A boat being pulled toward a wharf by a rope attached to the boats deck from a point 8.0 m above the deck. If the rope is being pulled in at a rate of 2.0 m/min, how fast is the boat approaching the wharf when it is 12.0 m away?
12
To solve this problem, we can use the concept of related rates.
Let's consider the situation and label the given information:
- Let x be the distance between the boat and the wharf.
- The rate at which the rope is being pulled in is dx/dt = 2.0 m/min.
- The height of the attachment point of the rope from the deck is h = 8.0 m.
We want to find dy/dt, the rate at which the boat is approaching the wharf when it is 12.0 m away.

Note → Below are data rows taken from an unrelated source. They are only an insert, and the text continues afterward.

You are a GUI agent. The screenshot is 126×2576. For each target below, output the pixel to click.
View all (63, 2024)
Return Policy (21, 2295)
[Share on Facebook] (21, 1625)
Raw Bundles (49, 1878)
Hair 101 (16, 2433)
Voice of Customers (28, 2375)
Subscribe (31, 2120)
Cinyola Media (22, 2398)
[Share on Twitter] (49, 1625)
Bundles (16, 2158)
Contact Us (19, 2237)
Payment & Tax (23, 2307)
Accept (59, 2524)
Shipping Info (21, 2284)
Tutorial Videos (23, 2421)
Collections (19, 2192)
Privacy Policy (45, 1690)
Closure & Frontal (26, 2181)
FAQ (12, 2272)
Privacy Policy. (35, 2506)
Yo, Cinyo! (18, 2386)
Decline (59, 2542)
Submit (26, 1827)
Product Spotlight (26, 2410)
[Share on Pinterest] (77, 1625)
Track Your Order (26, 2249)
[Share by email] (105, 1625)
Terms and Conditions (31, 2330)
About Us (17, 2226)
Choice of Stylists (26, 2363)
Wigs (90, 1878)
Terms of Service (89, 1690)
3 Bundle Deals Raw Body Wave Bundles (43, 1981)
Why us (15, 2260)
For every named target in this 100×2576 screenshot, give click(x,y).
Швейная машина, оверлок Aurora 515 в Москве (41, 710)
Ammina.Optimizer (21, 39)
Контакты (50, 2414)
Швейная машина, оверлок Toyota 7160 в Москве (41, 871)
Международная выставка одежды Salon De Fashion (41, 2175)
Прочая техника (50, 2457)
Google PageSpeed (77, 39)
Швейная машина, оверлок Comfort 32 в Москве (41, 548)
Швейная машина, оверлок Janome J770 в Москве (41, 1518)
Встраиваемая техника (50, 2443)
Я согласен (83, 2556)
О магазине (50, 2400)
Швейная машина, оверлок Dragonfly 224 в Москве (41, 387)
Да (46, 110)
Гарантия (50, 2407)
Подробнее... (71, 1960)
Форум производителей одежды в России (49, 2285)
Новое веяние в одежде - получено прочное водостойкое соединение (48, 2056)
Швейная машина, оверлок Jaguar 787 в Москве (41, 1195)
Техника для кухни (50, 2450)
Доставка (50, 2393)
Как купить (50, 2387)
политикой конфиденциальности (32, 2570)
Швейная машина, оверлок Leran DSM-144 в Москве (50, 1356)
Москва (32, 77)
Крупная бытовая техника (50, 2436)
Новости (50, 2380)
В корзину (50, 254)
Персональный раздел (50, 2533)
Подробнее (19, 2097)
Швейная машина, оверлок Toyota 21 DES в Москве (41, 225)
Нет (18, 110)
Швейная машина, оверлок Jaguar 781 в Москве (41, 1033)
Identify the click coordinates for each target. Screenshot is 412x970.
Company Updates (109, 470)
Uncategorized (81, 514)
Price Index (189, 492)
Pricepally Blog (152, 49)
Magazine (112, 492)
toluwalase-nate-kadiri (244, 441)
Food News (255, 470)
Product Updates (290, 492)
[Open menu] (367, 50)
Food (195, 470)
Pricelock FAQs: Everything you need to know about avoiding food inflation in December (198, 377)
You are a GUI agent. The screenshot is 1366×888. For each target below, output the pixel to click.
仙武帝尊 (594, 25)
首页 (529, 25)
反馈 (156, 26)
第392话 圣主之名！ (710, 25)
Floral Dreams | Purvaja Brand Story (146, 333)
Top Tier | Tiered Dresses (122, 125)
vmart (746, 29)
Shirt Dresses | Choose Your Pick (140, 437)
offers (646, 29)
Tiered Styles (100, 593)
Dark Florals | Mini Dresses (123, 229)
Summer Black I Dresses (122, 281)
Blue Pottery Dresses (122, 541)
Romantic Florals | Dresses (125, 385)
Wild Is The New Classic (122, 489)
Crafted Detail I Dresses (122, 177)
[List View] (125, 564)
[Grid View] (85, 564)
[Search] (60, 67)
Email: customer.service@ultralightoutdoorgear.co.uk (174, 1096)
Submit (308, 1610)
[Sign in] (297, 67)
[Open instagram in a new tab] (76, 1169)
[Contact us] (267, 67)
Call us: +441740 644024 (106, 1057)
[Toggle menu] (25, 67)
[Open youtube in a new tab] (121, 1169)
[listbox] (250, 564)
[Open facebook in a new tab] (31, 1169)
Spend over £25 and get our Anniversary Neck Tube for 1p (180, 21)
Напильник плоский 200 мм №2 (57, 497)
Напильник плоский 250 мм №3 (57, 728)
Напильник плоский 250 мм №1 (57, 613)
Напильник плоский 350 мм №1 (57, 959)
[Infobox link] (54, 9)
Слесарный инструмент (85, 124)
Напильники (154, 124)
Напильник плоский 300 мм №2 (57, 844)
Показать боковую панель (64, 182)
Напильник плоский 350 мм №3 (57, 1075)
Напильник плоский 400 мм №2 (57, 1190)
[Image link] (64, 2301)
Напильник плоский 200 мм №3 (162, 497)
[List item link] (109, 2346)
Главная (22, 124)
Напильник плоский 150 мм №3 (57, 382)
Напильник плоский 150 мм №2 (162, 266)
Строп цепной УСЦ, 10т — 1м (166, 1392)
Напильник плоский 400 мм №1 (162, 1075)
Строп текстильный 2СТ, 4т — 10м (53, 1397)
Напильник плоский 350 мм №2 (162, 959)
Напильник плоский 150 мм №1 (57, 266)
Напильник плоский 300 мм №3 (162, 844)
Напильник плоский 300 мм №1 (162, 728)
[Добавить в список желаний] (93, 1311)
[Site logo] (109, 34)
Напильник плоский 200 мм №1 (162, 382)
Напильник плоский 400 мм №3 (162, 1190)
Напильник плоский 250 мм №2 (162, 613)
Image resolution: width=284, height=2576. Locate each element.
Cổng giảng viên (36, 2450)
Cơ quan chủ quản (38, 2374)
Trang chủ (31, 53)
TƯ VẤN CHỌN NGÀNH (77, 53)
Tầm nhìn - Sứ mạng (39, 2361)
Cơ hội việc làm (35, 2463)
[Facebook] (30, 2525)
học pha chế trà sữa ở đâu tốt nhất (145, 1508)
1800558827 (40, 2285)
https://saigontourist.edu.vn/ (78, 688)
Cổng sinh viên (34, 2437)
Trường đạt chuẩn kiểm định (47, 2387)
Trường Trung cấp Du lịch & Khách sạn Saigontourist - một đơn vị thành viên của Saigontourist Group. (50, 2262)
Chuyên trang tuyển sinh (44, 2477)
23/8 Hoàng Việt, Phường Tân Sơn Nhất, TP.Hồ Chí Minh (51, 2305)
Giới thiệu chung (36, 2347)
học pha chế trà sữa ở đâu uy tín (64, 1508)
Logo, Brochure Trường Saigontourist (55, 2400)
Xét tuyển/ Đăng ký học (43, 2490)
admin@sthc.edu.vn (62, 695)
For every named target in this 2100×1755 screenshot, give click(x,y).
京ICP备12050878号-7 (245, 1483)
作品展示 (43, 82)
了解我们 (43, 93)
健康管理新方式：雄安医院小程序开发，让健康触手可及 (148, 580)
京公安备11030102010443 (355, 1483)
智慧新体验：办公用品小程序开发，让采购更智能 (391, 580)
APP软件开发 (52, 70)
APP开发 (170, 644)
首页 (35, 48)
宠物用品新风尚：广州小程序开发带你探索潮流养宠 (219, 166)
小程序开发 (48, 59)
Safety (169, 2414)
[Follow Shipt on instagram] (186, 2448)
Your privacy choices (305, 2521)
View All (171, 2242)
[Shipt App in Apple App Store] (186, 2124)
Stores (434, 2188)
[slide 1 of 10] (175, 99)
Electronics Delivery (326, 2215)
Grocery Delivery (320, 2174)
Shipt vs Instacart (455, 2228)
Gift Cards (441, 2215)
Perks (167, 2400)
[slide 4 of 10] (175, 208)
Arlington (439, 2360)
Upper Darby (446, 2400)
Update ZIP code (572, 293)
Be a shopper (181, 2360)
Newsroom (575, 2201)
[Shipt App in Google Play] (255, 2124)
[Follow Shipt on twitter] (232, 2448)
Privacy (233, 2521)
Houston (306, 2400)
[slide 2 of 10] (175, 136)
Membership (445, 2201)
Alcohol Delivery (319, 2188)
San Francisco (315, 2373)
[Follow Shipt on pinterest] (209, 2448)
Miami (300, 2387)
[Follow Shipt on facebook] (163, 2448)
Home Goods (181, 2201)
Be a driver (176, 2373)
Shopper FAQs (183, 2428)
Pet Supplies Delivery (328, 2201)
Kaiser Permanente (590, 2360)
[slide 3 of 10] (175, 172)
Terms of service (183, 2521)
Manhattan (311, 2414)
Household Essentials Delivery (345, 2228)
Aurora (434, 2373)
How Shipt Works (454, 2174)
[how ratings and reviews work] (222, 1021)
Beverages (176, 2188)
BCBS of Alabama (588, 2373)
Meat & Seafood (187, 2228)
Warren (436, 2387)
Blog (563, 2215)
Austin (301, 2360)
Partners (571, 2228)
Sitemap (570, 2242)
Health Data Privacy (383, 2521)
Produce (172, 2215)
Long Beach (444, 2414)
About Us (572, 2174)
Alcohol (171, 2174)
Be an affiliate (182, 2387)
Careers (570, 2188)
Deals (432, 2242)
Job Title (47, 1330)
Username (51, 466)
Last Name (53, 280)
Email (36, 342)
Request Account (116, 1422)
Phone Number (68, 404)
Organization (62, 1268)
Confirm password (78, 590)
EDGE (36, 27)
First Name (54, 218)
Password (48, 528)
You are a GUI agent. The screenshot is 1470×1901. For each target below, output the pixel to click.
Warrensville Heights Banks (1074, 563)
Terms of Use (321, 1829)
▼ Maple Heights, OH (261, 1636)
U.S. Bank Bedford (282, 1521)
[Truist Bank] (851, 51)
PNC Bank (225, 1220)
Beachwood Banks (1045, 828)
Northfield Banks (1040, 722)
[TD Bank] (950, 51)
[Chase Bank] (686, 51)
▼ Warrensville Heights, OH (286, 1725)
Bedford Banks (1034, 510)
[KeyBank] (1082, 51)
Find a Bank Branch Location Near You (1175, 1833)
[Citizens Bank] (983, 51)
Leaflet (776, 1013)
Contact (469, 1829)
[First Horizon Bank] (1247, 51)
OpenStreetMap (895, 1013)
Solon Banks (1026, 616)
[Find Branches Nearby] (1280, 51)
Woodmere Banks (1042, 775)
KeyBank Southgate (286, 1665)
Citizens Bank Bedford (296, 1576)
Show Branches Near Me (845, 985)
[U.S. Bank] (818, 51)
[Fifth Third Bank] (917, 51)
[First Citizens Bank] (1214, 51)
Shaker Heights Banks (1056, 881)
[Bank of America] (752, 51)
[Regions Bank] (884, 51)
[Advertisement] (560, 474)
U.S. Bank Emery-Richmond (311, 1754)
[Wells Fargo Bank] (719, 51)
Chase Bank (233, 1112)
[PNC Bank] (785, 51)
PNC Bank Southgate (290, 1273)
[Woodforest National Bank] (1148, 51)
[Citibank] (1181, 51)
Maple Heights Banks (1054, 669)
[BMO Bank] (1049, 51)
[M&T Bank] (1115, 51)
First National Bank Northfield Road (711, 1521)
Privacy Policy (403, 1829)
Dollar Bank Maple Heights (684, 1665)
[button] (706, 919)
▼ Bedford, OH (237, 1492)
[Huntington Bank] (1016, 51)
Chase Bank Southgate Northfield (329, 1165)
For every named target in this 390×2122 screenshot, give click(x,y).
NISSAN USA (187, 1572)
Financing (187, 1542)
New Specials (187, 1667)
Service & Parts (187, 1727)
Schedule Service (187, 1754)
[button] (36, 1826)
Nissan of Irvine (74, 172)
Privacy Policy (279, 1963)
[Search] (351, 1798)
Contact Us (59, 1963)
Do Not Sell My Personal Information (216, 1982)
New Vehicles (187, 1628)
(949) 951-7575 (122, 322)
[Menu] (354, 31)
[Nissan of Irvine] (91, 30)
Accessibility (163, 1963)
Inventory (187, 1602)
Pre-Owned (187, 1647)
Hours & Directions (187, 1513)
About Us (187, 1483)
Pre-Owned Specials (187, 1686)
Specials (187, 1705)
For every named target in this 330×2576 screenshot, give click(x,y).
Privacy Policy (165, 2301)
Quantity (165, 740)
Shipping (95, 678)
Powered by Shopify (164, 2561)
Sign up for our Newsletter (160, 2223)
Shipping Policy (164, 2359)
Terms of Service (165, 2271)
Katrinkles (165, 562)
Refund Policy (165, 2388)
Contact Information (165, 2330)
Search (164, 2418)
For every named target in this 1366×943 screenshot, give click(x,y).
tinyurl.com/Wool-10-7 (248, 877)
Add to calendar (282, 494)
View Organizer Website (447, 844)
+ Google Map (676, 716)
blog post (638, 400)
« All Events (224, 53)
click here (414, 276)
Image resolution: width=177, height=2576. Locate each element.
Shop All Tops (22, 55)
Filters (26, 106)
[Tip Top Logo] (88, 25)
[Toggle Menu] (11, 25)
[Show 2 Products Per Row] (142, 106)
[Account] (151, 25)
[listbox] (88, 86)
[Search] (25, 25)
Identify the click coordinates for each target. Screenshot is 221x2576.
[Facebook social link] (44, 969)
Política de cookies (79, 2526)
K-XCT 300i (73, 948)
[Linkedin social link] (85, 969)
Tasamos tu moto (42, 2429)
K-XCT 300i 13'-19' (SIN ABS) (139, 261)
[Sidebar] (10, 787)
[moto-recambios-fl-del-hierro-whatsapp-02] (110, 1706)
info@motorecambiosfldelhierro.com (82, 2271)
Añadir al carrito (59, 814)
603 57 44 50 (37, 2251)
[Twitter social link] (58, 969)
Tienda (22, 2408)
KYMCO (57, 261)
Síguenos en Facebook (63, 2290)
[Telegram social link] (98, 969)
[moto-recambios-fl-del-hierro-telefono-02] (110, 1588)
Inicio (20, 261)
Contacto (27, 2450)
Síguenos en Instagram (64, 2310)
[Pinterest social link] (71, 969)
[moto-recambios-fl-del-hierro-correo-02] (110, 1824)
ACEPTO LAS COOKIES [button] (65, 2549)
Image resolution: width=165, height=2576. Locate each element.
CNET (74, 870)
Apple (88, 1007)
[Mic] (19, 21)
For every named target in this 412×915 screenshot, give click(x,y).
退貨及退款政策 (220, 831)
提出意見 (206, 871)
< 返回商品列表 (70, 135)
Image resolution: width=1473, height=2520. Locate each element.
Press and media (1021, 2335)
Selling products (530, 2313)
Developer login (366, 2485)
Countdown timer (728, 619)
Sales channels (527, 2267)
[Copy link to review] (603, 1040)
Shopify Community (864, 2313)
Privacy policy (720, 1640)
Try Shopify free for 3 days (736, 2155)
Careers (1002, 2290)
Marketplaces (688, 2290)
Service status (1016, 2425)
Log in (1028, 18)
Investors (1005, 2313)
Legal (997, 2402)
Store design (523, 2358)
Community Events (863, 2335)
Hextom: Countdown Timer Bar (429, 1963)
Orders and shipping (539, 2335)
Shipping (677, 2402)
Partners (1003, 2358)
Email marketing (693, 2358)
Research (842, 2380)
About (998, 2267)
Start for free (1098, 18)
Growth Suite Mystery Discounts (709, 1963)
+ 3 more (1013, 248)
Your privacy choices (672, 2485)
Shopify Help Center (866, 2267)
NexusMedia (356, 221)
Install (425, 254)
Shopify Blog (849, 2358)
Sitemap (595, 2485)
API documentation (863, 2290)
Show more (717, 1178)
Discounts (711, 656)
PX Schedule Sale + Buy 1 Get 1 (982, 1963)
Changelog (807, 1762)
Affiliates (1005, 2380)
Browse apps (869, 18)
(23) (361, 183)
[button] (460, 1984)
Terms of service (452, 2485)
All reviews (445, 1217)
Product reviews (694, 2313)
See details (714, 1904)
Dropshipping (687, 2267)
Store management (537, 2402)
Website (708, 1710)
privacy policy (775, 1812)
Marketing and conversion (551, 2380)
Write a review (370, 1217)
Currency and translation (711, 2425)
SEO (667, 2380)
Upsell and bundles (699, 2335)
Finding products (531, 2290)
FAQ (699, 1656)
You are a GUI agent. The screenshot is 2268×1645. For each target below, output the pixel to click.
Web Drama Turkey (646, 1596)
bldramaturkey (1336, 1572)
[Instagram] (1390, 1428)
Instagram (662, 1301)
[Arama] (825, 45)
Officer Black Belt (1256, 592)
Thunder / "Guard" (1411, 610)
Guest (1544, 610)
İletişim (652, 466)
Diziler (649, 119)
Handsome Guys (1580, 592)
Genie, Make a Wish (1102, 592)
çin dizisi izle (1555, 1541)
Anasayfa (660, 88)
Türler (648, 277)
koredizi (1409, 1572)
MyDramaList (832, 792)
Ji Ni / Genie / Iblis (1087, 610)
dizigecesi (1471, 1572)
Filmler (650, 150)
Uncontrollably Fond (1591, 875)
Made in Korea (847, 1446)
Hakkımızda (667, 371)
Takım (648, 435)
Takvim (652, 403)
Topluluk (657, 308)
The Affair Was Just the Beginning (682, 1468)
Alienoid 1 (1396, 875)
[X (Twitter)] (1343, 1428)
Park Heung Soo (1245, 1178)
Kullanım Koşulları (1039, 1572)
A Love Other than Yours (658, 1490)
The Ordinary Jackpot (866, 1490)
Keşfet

We can form a right triangle with the distance between the boat and the wharf, the height of the attachment point of the rope, and the length of the rope itself. From this triangle, we have the relationship:
x^2 + h^2 = L^2, where L is the length of the rope.
To find dy/dt, we need to differentiate both sides of the equation with respect to time:
2x(dx/dt) + 2h(dh/dt) = 2L(dL/dt).
Since we know dx/dt = 2.0 m/min and h = 8.0 m, we can solve for dL/dt.
We can find L by using the Pythagorean theorem:
L = sqrt(x^2 + h^2).
Differentiating L with respect to time, we get:
dL/dt = (1/2)(x^2 + h^2)^(-1/2) * (2x(dx/dt)).
Plugging in the known values, we have:
dL/dt = (1/2)(x^2 + 8.0^2)^(-1/2) * (2x * 2.0).
Simplifying this expression, we get:
dL/dt = 4x / sqrt(x^2 + 64.0).
Now, we substitute this value back into the first equation:
2x(dx/dt) + 2h(dh/dt) = 2L(dL/dt).
Plugging in the values, we have:
2(x)(2.0) + 2(8.0)(dh/dt) = 2(sqrt(x^2 + 64.0))(4x / sqrt(x^2 + 64.0)).
Simplifying further:
4x + 16.0(dh/dt) = 8x.
Now, we can solve for dh/dt in terms of x:
16.0(dh/dt) = 4x.
dh/dt = (4x) / 16.0.
Substituting x = 12.0 m:
dh/dt = (4 * 12.0) / 16.0.
dh/dt = 3.0 m/min.
Therefore, the boat is approaching the wharf at a rate of 3.0 m/min when it is 12.0 m away.